The wind howled between Jak’s feathers as he soared low over the streets.

Smoke curled, mingling with the night’s foggy air from Lephyrin’s fleet setting fire to anything in sight.

From this height, Anchorage Cove was barely recognizable.

Raucous laughter was replaced with the bellowing cries of maidens as they sought shelter from blades, and the smell of spilled liquor was now overpowered by blood as it filled the streets in its place.

Jak’s heart thundered in his chest. Esmyra was here and there was a chance they could all make it out alive. They had lost Cyrus and half of their crew since they sought out that damn cave that led to Maerinys, but the worst of all was that they’d lost her too.

Esmi was his best friend—his everything, really. She was all Jak had aside from the few other idiots they sailed with, but even then, his love for them was no comparison to what he felt for her.

Since the moment he met Esmyra, Jak had noticed the way everyone looked at her.
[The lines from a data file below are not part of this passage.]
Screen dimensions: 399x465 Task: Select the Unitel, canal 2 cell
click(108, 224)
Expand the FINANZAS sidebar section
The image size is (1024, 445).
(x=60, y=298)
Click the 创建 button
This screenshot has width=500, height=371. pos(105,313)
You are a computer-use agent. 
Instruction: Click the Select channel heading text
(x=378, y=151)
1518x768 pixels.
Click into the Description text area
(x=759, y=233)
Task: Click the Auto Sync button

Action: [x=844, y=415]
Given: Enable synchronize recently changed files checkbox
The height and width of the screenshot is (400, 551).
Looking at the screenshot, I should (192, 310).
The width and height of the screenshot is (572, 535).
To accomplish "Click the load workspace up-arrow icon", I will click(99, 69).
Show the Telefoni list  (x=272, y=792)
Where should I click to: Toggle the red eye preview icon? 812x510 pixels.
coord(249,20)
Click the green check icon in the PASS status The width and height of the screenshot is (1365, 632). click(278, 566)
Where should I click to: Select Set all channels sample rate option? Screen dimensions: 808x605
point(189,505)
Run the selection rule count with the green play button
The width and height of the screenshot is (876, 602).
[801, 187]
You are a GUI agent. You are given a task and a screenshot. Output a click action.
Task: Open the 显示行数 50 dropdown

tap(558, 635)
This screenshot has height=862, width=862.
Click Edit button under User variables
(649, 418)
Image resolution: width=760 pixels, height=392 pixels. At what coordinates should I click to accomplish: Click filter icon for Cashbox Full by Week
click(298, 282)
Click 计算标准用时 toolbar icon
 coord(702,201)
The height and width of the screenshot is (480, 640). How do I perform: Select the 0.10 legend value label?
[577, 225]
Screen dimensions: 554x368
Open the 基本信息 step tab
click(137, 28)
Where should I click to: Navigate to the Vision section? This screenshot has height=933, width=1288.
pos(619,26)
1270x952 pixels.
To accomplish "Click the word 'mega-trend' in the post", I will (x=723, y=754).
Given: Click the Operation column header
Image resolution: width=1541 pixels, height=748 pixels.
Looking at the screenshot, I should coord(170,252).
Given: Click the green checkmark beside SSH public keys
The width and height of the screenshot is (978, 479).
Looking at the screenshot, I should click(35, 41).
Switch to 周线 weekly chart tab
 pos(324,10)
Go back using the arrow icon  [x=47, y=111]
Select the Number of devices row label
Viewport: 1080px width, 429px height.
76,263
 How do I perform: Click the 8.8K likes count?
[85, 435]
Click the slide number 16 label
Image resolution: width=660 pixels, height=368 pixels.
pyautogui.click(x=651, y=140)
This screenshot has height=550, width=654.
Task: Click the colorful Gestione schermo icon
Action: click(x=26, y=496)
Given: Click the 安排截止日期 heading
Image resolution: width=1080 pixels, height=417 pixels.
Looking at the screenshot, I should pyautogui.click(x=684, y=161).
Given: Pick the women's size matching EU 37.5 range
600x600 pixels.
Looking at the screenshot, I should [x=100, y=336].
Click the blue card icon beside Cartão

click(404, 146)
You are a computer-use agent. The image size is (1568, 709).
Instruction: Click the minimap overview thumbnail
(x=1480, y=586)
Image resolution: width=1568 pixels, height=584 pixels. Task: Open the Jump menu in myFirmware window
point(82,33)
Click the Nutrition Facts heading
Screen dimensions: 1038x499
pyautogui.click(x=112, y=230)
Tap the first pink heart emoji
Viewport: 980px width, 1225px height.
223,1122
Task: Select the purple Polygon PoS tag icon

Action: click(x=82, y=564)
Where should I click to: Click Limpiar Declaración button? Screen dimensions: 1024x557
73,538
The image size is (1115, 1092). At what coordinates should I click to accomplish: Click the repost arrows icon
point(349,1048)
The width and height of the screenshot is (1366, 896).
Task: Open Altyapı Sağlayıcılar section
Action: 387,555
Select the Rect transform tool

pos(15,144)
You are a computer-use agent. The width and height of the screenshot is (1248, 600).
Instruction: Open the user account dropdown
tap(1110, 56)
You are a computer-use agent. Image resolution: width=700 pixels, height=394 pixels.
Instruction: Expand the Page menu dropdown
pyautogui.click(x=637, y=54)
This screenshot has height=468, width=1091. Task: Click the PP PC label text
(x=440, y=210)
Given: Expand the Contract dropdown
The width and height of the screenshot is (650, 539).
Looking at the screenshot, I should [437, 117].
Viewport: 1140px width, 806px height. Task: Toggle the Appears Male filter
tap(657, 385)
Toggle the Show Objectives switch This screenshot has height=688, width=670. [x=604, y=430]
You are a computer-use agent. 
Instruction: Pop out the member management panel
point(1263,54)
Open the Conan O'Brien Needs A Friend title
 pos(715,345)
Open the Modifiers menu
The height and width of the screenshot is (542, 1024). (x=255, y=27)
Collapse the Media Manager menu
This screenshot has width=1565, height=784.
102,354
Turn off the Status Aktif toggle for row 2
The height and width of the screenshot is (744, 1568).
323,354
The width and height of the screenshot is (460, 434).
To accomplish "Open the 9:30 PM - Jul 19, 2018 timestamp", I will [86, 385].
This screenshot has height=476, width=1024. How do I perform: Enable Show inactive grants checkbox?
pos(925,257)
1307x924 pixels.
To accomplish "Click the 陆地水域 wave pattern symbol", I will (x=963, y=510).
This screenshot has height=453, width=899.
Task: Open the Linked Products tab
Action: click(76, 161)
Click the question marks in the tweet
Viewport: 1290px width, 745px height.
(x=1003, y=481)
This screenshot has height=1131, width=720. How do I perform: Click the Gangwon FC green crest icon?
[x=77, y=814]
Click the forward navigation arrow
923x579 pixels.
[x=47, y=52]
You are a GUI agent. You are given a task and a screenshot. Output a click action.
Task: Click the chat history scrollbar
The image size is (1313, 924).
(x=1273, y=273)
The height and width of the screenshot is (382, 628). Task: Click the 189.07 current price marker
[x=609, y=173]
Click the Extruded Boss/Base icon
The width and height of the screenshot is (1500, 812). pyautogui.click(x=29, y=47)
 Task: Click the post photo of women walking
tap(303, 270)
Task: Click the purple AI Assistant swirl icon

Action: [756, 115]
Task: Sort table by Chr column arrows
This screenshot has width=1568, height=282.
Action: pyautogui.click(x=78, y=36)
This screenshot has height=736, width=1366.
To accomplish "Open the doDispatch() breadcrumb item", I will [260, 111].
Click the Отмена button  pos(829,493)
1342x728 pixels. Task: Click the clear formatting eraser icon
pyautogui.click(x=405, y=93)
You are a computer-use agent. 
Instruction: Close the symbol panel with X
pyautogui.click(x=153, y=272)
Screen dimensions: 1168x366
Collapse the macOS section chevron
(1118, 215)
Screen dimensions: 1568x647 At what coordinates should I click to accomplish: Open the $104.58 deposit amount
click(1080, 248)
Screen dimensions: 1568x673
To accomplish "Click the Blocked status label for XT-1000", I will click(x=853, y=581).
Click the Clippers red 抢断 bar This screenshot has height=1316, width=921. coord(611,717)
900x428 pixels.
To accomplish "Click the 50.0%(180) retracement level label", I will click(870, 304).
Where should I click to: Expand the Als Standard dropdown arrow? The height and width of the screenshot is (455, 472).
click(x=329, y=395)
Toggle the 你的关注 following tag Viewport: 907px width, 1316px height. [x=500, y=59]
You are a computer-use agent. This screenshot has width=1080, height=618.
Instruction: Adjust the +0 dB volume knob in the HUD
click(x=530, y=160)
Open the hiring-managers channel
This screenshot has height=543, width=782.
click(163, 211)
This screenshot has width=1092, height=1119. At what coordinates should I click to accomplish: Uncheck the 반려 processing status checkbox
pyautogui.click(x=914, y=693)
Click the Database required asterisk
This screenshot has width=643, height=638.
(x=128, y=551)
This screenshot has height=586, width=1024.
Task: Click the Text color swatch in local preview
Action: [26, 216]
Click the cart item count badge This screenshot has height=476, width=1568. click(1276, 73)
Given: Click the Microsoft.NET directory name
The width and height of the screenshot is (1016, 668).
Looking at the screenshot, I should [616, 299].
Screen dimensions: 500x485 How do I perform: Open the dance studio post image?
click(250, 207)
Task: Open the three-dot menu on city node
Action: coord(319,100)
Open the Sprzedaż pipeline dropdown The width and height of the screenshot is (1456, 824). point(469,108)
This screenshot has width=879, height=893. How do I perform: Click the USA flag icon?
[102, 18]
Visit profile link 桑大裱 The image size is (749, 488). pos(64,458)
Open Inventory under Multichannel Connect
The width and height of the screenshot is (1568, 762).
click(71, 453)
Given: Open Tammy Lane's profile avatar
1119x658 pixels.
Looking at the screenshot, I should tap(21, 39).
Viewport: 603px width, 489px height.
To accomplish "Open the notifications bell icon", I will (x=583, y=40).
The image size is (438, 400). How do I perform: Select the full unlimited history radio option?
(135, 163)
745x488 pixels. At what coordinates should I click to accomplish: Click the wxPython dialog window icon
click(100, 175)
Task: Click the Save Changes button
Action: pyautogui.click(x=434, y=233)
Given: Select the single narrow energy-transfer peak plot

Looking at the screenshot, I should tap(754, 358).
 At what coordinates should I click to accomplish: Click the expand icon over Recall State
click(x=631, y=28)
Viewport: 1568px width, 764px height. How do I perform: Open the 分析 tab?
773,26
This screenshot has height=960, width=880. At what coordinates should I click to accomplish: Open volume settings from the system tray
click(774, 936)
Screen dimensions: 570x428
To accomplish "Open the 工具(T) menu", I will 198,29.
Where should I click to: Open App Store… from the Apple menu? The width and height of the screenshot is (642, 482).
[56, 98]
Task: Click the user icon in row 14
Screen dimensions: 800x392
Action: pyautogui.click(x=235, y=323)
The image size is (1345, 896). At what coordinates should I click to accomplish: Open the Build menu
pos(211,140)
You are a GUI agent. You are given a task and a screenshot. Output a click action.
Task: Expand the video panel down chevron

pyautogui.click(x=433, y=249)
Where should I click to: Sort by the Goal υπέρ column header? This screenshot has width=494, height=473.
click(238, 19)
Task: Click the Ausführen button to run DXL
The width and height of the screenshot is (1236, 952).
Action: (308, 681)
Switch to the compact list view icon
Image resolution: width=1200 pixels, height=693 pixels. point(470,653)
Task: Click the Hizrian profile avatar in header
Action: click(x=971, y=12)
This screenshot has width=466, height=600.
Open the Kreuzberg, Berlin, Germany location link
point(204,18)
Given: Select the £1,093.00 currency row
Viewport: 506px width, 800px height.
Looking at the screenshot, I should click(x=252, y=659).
Their eyes were always filled with the same nonsense.

Curiosity, fear, and a hint of lust. Her beauty was undeniable, but whenever they got too close to her, sensing there was something different about her, that rush of terror took root.

He didn’t blame them, but he also knew that someone who cowered beneath her without knowing who or what she was would never be worthy to be in the presence of someone like her.

All of this was why he loathed Draevyn so much, especially in the beginning. The Phoenix never showed her fear, always meeting her fire with his own flames.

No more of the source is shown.